From Parent-Child to a relationship of Equals!
We become parents with the birth of our first child! The question is, should we ever stop being a parent? The answer is a firm yes, if we have the interest of our child in our heart rather than our own interest! The next question is, when? We have to become an equal from a parent as soon as possible!
Most parents think and act as if our child remains a child no matter how old it has grown, even if the child has grown up children of its own! Parents take on full responsibility to make all the decisions, give free advice, even tell grown up children who have started working and earning, what to wear, eat and drink, when to sleep and when to get up, where and when to go, to wash hands before meal times etc.! Such parenting, handicaps the child and makes him/her dependant on the parents!

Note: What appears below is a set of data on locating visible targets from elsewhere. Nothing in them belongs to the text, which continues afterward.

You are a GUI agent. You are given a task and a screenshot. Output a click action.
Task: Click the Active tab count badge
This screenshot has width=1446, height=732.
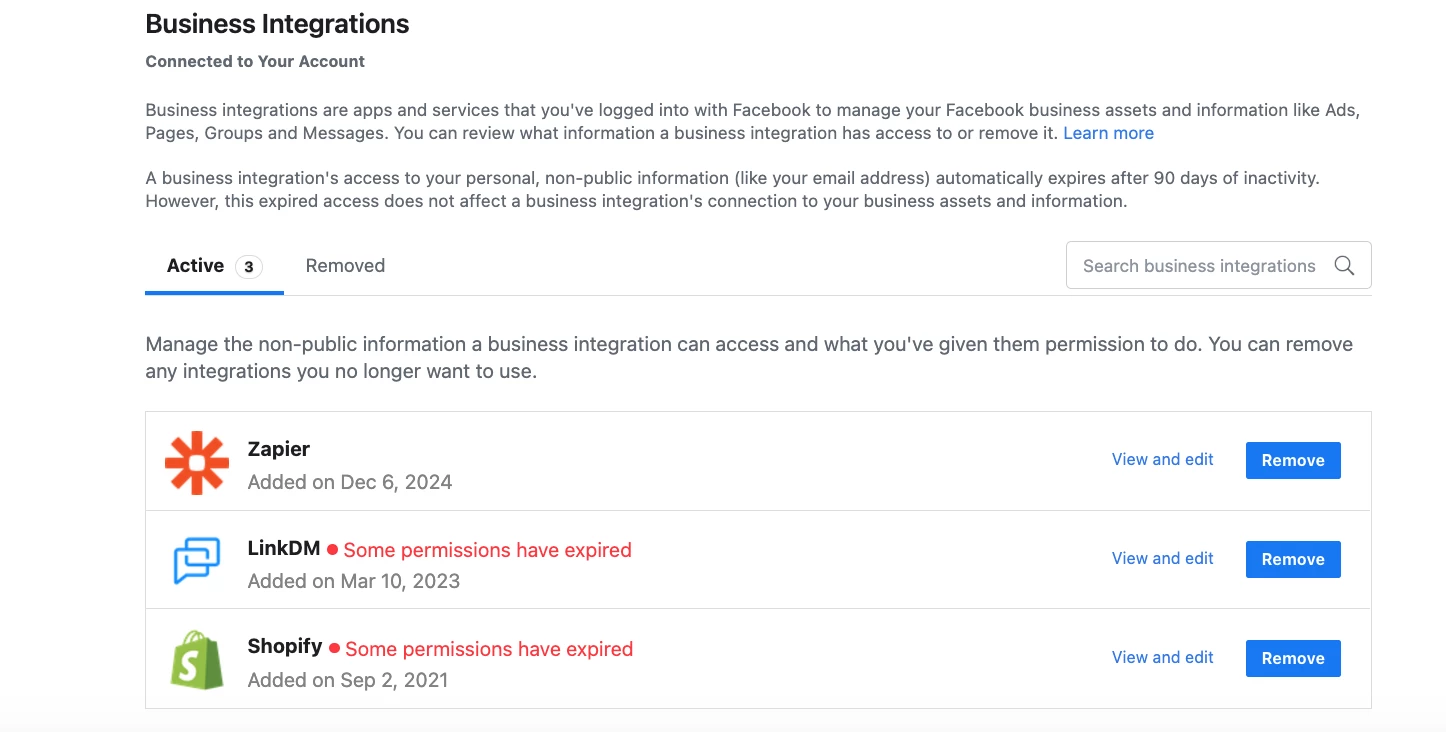click(x=249, y=267)
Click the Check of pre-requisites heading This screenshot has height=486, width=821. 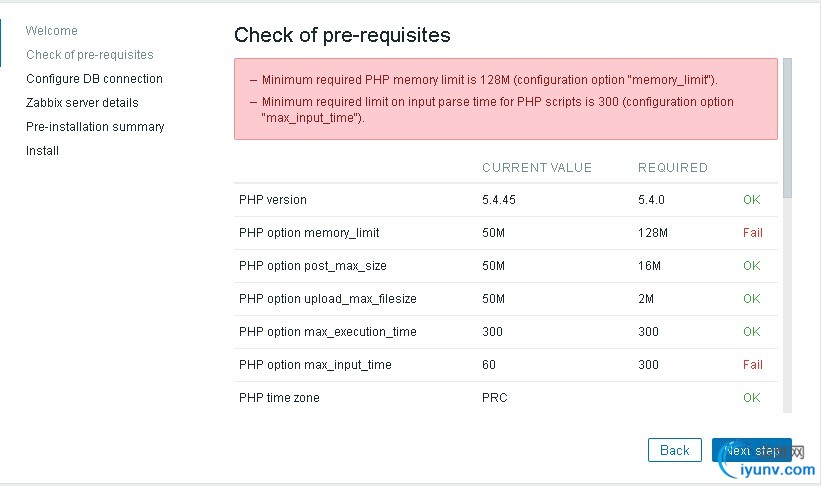coord(342,36)
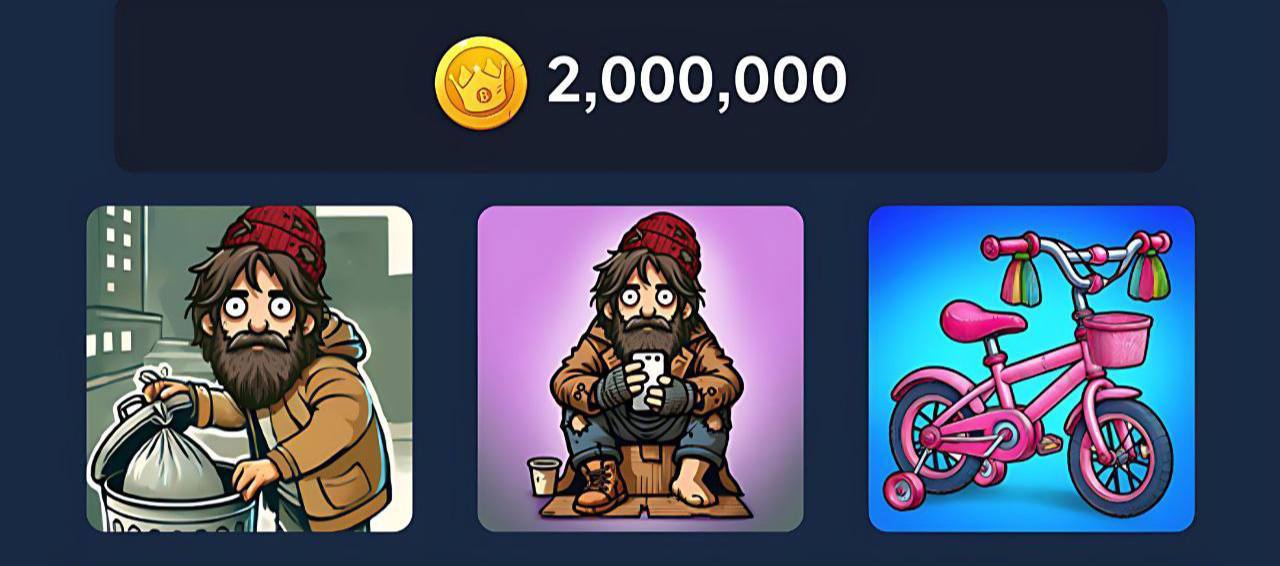Open the man sitting with phone card
The image size is (1280, 566).
pos(641,369)
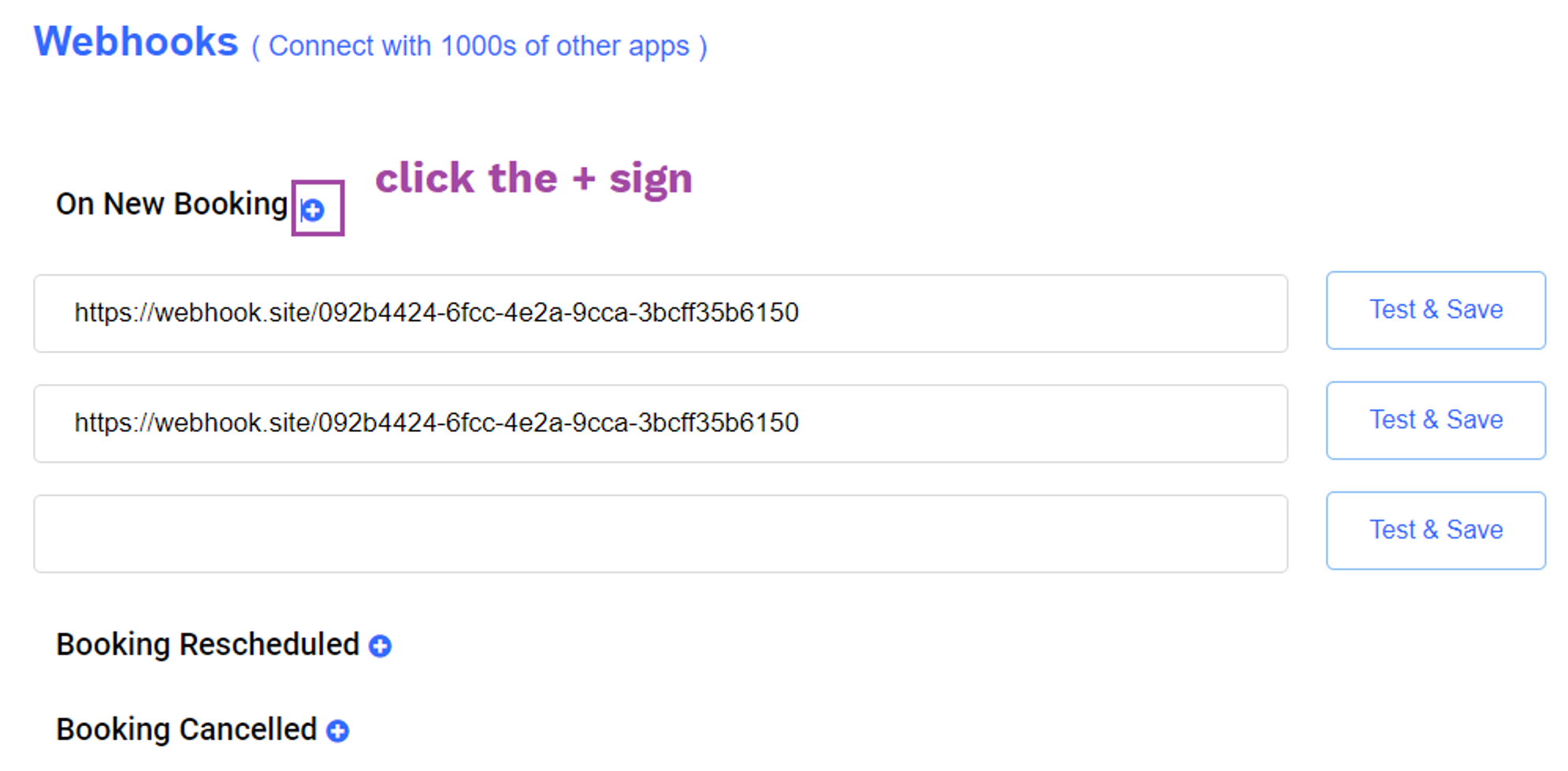Click the word Test in the top button
Image resolution: width=1568 pixels, height=771 pixels.
pyautogui.click(x=1392, y=310)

So, what is the process of becoming a friend from a parent? Live and let live, (allow the child to live his own life as he would like to do) and allowing the child to be him/herself all the time! Sooner the better, but there is really no fixed timetable as this depends on the self development capabilities of each child!
The way is, to hand over decision making in regular and frequent intervals to the child based on his abilities that he/she is developing! The very first decision we can hand over is of eating; when and what to eat. This can be followed by what to wear, where to go, what to play, when to study and when to do homework etc. It need not be necessarily in this order! Slowly but steadily, we can hand over decision making for all his/her activities to the child. By the time the child is a teenager most of the decisions that affect him/her should be made by him/her.
Many mistakes will be made by the child, but let them be, and let him/her learn from his/her own mistakes rather than a parent saying ‘I told you so’! This will make the child strong and independent! Parenting is to make the child as independent as possible as early as possible too! Then the parents remain as very good friends for life with whom the children have very easy communication and a very healthy love and respect as well.
Just like how a lot of animals such as birds produce offspring – who they are responsible for till they learn how to fly; humans must do the same. In intent and action, parents must be aware that their role is to help the child fly and flourish – not for the sake of society, or how it makes parents proud – but for the child’s peace and joy. Parents role is not to cling or, or to raise kids with the expectation that they will take over the parents troubles, dreams, companies or wellbeing. A truly aware parent must be so aware and sensitive to the child’s needs and interests that the child acts out of joy, not out of the need for attention.
A child who has grown up in a home of peace, love and joy will automatically radiate love and peace to parents and the whole world.
Yes, that is true!It is up to the parents to make their home a place where everyone would like to return to re-energise and recharge themselves, a home where energies are not dissipated but assimilated!
Very clearly and beautifully stated! Parents should let their children fly and when they fall they should always be around to care, love and help the children to recover and fly once again!